Colin Horgan explores whether artificial intelligence has the potential to change the future of politics forever.

(The Walrus, approx 13 mins reading time)

In 2018, actor and director Jordan Peele allowed his voice to be digitally altered and then grafted onto a manipulated video of Barack Obama so that it looked like the former US president was actually speaking Peele’s script. This kind of video is made with generative AI and is called a “deepfake.” Peele’s was created as a warning against the potential for sophisticated misinformation campaigns in the future, including the 2020 US election. But that election passed without any significant AI-induced confusion.
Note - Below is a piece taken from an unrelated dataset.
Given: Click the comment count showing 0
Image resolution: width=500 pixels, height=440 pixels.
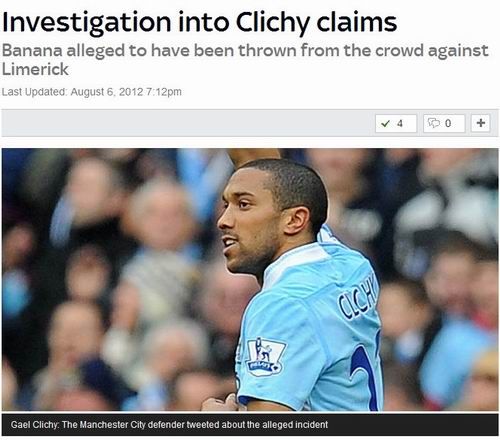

Instead, “simple deceptions like selective editing or outright lies have worked just fine,” NPR concluded that year in an attempt to explain the lack of deepfakes.  But, at the time, there were technical and cost limitations. “It’s not like you can just download one app and . . . provide something like a script and create a deepfake format and make [an individual] say this,” one expert told the broadcaster. “Perhaps we will [get to that point] over the next few years, then it’s going to be very easy, potentially, to create compelling manipulations.” We’re there now.

…AND A CLASSIC FROM THE ARCHIVES…

In the 1980s, the efforts of a small group of American scientists, activists and politicians came very close to getting the world to act on climate change. This longread from 2018 explores why it never happened. An unbelievable feature that is well worth a read.

(New York Times Magazine, approx 152 mins reading time)

Nearly everything we understand about global warming was understood in 1979. By that year, data collected since 1957 confirmed what had been known since before the turn of the 20th century: Human beings have altered Earth’s atmosphere through the indiscriminate burning of fossil fuels. The main scientific questions were settled beyond debate, and as the 1980s began, attention turned from diagnosis of the problem to refinement of the predicted consequences. Compared with string theory and genetic engineering, the “greenhouse effect” — a metaphor dating to the early 1900s — was ancient history, described in any Introduction to Biology textbook. Nor was the basic science especially complicated. It could be reduced to a simple axiom: The more carbon dioxide in the atmosphere, the warmer the planet. And every year, by burning coal, oil and gas, humankind belched increasingly obscene quantities of carbon dioxide into the atmosphere. Why didn’t we act?

Note: The Journal generally selects stories that are not paywalled, but some might not be accessible if you have exceeded your free article limit on the site in question.